Abstract
The Coronaviridae viral family has been the source of seven zoonotic human coronaviruses, all resulting in substantial economic and health burdens for the global population. The emergence of SARS-CoV-2 and the resulting COVID-19 pandemic caused global disruption, emphasising the urgent need for research investigating the evolution, origin, and immune escape mechanisms of coronaviruses. One protein of particular interest, the spike glycoprotein, plays an important role in all three of these areas. This protein, which gives coronaviruses their characteristic ‘crown’ and name, is heavily involved in determining viral entry into host cells and by extension, their ability to infect novel hosts. Despite the importance of the spike glycoprotein, very little research has been done to investigate the structure of these proteins from animal coronaviruses within the sarbecovirus subgenus. At the commencement of this project, only the spike glycoproteins from three animal coronaviruses, in addition to the SARS and SARS-CoV-2 spike, had been structurally analysed.
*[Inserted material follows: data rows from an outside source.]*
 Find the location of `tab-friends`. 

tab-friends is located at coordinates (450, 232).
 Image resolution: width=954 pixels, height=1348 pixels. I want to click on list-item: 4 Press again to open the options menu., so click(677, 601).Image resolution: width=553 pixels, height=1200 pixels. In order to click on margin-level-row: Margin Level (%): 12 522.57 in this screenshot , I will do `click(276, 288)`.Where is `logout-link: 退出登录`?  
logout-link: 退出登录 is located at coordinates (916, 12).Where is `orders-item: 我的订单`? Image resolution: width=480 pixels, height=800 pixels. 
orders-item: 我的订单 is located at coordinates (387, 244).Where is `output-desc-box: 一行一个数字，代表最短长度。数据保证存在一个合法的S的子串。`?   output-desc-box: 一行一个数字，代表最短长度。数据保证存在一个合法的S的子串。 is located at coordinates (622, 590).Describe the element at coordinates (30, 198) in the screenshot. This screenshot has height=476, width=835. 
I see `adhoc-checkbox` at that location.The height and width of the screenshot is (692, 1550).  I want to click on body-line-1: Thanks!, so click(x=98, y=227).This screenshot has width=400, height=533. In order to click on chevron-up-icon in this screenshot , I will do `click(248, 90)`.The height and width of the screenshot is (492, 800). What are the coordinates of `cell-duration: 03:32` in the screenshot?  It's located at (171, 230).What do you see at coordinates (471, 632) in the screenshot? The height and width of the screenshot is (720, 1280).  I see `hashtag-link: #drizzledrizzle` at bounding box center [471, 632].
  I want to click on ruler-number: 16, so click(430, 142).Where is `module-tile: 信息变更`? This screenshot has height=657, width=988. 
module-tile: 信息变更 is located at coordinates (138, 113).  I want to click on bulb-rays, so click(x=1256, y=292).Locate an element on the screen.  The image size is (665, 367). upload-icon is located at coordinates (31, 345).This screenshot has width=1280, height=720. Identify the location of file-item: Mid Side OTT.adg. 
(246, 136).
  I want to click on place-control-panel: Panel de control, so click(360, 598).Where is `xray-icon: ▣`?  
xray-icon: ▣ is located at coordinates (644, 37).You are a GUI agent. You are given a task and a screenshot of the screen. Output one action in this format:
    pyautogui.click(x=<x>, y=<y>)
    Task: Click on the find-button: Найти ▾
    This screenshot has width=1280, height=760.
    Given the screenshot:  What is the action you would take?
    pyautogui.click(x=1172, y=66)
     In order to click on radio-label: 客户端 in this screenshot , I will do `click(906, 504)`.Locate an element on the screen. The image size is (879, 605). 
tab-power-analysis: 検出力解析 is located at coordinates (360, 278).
This project aimed to address the gap in spike protein structural research via a multi-pronged approach. First, by producing an optimised workflow of protocols to successfully produce high-resolution cryo-electron microscopy structures of spike glycoproteins, from plasmid design through to data processing. Second, to increase the number of spike glycoprotein structures publicly available on the Protein Database, improving the fundamental knowledge surrounding the structure of spike protein. Third, to review the current knowledge surrounding all publicly available spike glycoprotein structures and how they contribute to expanding our understanding of viral evolution, zoonotic origins, and immune escape mechanisms.
These approaches resulted in the publication of multiple scientific articles addressing both the current state of the field and the novel structures produced as a result of this project. Of particular note is that these structures have the highest resolution of all spike glycoproteins published to date.
As a result, this thesis not only contributes fundamental structural knowledge regarding spike glycoproteins from animal coronaviruses with zoonotic potential but also offers the framework for further advancements in the field of structural virology.